Vous voyez juste, car c’est vraiment ce que je veux montrer dans ma mode. J’aime réussir à mettre Mode, Luxe, Afrique dans la même phrase. Les gens ont tendance à penser que le luxe c’est européen, parisien, newyorkais. Je veux déconstruire ce narratif que l’on nous a longtemps mis dans la tête. Nous les africains, on nous a tellement dit que le luxe c’est Gucci, Fendi, Dior, que le luxe c’est dans les grandes villes, que le luxe ce n’est pas un petit atelier. Je ne fais pas vingt millions de collections, mais chacune de mes capsules sortent de mon atelier à Dakar et elles représentent le luxe. Je suis fille de diplomate. Le voyage est dans mon cœur. Je suis africaine, française, afropolitaine. J’ai vécu à Londres, à Los Angeles et je parle cinq langues. ‘Oui c’est bien du luxe’ dit-on à la torride Madame Adama.
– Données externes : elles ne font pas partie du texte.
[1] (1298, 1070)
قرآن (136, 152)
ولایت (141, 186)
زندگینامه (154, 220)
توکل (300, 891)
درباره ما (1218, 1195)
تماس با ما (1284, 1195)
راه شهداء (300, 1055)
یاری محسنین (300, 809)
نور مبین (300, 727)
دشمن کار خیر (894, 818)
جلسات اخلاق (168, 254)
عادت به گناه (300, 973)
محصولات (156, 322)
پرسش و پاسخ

  • Vous vous êtes totalement éloignée de l’ethnique ?

La mode africaine ce n’est pas du bariolé avec du Wax, non. Je refuse d’être l’idée que les gens se font de moi. Je suis bien plus. C’est à travers le luxe que nous avons cette liberté, cette authenticité, cette passion des couleurs, des formes, des odeurs, cette légèreté et cette modernité. Le luxe c’est toujours grave, sérieux, feutré, inaccessible. Pas pour moi! Le luxe africain, c’est léger comme un souffle. Même si je suis africaine, il est important pour nous d’exister dans nos cercles et en dehors de nos cercles. On nous met tout le temps et encore dans des boxes, beaucoup plus que les femmes européennes qui ont elles, gagné en émancipation.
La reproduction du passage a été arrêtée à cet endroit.